DESCRIPTION OF THE TASK:
Rewrite the entries as a numbered list without blank lines, beginning at the line that contains "Given: Insert a hyperlink with link icon" and stopping after the line that contains "Action: pyautogui.click(x=265, y=732)".

--------------------------------

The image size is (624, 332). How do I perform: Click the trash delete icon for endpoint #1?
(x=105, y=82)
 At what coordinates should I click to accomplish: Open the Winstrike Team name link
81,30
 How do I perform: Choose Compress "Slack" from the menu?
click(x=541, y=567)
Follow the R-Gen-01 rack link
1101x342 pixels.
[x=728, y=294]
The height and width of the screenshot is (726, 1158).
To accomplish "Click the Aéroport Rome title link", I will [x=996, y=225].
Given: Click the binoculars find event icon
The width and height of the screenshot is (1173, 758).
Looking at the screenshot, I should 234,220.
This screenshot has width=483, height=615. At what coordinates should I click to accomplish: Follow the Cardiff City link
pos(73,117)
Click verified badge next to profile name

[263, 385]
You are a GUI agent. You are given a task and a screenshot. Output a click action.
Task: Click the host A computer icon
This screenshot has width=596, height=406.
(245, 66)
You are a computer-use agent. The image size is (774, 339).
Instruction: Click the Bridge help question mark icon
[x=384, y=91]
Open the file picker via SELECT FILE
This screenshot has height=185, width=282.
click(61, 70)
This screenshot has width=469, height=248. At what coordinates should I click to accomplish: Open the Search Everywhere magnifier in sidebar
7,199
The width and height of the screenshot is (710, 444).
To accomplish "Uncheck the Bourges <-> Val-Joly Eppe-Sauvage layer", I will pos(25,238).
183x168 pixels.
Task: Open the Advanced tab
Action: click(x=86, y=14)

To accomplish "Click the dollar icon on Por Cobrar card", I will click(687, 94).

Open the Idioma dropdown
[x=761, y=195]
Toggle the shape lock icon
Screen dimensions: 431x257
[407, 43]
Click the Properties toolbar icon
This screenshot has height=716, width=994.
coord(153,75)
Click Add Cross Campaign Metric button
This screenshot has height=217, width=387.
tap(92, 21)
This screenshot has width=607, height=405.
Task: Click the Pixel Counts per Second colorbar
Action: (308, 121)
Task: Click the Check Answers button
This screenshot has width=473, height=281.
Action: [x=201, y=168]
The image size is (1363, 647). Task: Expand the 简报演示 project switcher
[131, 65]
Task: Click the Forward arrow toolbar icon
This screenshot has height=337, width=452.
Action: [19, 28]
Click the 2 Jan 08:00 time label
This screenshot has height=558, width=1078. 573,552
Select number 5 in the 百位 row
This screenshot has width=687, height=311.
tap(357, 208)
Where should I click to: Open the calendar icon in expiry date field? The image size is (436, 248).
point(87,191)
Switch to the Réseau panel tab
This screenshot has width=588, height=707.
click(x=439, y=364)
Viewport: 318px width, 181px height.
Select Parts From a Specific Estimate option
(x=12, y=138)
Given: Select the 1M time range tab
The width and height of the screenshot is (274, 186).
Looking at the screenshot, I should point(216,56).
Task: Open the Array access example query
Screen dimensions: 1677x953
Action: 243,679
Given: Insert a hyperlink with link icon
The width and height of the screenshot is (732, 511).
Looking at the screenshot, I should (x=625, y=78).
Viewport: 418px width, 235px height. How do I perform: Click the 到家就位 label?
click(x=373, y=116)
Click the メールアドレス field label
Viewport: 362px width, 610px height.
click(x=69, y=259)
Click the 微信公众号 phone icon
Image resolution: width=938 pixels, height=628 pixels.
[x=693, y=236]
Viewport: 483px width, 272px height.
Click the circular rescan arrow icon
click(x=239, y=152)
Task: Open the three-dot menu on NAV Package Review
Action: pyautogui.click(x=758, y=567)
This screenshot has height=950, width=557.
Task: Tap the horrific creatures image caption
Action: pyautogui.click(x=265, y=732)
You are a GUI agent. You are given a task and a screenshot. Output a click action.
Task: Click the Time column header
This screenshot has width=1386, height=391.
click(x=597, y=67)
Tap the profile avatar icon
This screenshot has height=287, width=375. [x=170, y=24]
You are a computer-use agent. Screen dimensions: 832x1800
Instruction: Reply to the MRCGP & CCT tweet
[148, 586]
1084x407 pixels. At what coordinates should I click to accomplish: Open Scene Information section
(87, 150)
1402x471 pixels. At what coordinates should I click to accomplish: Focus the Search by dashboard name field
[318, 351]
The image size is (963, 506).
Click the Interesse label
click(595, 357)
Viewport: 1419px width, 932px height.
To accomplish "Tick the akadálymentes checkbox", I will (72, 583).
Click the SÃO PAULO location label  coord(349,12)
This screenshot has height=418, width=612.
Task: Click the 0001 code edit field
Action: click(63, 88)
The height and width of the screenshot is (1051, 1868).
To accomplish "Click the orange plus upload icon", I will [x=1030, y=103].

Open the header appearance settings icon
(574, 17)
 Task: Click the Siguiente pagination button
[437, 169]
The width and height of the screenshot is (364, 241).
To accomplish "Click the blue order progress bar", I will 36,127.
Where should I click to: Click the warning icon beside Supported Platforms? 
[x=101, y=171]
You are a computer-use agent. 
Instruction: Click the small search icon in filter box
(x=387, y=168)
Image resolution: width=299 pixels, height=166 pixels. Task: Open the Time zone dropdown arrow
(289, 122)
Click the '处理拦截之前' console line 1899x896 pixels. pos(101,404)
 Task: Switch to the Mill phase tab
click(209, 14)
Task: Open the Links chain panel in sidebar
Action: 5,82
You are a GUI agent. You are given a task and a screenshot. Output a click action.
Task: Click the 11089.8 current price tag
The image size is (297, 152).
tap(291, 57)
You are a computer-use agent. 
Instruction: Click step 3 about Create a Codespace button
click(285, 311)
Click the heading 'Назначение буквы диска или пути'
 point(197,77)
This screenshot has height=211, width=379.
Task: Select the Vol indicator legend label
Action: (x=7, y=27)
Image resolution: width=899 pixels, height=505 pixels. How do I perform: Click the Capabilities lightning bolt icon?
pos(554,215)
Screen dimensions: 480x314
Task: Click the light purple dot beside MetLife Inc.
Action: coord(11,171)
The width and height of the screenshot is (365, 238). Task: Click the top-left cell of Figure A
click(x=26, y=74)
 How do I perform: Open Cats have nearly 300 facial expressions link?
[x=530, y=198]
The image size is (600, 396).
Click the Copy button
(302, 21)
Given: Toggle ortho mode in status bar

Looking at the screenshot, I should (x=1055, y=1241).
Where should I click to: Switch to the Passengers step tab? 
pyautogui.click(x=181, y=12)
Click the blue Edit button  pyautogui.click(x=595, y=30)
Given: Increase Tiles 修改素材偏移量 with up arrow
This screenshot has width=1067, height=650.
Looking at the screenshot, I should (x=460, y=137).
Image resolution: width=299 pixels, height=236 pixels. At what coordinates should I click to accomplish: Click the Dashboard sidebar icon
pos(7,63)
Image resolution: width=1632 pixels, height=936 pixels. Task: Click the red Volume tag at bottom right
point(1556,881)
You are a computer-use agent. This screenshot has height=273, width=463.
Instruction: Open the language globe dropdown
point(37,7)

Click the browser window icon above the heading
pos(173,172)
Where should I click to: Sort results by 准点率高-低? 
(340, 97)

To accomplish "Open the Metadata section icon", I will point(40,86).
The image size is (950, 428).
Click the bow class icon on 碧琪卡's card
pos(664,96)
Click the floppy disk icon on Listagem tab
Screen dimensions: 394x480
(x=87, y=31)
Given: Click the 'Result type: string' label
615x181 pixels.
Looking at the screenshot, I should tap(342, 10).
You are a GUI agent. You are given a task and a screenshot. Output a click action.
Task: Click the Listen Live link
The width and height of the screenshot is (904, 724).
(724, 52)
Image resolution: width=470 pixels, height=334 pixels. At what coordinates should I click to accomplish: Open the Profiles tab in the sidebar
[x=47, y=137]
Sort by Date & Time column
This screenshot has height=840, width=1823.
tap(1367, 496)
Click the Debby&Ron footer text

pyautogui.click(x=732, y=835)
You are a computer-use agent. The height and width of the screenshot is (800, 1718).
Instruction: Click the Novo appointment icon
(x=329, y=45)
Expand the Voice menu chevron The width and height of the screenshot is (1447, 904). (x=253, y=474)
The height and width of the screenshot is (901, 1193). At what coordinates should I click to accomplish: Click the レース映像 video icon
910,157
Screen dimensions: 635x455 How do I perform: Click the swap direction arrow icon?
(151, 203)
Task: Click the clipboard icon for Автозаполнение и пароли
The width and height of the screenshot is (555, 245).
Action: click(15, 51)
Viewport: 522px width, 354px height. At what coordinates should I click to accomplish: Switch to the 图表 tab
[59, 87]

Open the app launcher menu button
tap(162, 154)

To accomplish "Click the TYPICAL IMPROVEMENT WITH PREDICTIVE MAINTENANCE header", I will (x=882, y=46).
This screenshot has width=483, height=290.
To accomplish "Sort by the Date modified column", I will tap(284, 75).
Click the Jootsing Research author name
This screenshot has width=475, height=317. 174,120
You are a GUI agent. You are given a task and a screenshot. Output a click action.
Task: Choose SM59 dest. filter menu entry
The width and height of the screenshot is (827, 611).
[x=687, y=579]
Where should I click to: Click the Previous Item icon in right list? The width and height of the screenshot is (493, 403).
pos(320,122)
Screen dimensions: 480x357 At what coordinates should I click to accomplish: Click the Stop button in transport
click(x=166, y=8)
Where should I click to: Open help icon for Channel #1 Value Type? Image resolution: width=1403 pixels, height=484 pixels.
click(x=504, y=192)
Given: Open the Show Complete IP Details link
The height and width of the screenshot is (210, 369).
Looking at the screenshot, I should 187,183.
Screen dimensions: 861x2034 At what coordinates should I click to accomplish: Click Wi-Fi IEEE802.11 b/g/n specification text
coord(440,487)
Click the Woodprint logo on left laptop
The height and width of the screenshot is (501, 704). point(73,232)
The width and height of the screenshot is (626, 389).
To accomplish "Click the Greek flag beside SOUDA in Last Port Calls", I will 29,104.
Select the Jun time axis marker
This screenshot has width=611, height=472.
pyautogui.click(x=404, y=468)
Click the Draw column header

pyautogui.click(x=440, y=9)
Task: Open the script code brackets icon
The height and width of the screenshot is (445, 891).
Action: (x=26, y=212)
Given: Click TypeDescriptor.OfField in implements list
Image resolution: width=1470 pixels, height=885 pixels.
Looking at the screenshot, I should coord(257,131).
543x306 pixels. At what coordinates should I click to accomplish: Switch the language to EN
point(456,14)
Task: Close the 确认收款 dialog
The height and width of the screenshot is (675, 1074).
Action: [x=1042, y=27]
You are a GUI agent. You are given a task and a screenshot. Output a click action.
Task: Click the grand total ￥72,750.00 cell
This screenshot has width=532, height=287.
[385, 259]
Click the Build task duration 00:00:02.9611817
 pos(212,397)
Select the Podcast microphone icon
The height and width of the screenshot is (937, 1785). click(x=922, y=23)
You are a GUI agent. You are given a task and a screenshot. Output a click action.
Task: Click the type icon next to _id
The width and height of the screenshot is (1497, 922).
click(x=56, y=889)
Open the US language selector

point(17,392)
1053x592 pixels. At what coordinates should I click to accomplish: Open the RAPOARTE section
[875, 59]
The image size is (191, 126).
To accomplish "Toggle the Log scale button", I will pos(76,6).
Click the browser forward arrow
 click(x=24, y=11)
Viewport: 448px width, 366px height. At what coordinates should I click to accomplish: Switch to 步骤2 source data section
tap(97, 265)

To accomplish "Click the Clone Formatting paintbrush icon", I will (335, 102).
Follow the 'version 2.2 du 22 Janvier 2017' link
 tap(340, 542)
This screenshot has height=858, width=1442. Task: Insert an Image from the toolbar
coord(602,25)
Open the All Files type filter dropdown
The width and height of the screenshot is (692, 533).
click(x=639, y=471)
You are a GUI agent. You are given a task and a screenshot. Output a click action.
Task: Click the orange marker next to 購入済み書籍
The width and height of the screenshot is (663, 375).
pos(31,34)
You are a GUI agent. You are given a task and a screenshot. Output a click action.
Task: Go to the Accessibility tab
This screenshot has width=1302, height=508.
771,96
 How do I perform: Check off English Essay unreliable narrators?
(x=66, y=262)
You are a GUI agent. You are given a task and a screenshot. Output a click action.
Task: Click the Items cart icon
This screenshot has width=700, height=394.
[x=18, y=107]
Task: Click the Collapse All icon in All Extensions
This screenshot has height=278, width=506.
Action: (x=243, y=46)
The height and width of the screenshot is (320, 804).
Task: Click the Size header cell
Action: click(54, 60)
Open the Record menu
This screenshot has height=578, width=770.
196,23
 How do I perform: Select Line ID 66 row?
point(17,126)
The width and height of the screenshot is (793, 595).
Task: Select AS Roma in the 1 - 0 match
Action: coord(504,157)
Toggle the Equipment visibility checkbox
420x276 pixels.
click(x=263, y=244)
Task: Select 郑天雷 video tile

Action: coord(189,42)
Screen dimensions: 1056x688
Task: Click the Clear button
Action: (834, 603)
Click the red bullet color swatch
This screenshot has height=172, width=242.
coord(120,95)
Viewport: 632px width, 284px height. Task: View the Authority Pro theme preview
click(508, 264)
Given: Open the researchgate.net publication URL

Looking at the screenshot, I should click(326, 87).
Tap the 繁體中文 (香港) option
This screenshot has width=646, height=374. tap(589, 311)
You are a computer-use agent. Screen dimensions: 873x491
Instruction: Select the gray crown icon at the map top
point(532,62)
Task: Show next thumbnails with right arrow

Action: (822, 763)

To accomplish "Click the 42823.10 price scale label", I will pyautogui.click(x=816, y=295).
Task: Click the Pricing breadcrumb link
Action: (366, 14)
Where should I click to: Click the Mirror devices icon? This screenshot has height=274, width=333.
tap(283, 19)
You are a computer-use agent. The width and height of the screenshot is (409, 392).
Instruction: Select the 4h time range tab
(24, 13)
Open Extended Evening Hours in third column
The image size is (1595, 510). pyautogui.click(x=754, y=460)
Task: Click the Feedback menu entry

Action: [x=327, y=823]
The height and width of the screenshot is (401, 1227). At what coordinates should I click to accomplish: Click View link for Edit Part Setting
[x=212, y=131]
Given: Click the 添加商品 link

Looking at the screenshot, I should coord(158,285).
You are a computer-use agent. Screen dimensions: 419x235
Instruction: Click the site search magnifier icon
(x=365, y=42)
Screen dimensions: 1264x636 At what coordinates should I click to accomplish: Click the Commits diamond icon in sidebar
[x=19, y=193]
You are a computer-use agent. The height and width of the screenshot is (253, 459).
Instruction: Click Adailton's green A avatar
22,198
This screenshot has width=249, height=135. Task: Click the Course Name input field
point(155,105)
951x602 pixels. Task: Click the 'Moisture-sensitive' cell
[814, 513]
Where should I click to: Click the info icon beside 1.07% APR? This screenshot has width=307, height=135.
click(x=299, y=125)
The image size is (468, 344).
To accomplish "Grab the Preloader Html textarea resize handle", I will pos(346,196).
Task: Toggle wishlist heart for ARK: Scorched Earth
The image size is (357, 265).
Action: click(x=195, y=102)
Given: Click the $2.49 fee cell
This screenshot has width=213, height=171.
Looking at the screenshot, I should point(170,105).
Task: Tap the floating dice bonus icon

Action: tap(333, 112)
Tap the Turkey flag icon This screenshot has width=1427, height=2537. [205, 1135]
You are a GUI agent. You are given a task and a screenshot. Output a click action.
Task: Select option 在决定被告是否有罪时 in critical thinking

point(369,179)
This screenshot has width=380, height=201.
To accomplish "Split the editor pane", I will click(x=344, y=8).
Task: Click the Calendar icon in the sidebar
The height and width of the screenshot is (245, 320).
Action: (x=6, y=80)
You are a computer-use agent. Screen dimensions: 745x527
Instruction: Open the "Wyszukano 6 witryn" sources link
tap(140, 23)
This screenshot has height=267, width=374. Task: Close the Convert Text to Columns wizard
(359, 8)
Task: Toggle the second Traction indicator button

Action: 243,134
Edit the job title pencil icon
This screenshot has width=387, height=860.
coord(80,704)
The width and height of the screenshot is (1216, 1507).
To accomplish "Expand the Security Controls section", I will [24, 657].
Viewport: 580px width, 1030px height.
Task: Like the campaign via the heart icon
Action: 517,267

--------------------------------

IN RESPONSE:
1. Given: Insert a hyperlink with link icon
2. The width and height of the screenshot is (732, 511).
3. Looking at the screenshot, I should (x=625, y=78).
4. Viewport: 418px width, 235px height. How do I perform: Click the 到家就位 label?
5. click(x=373, y=116)
6. Click the メールアドレス field label
7. Viewport: 362px width, 610px height.
8. click(x=69, y=259)
9. Click the 微信公众号 phone icon
10. Image resolution: width=938 pixels, height=628 pixels.
11. [x=693, y=236]
12. Viewport: 483px width, 272px height.
13. Click the circular rescan arrow icon
14. click(x=239, y=152)
15. Task: Open the three-dot menu on NAV Package Review
16. Action: pyautogui.click(x=758, y=567)
17. This screenshot has height=950, width=557.
18. Task: Tap the horrific creatures image caption
19. Action: pyautogui.click(x=265, y=732)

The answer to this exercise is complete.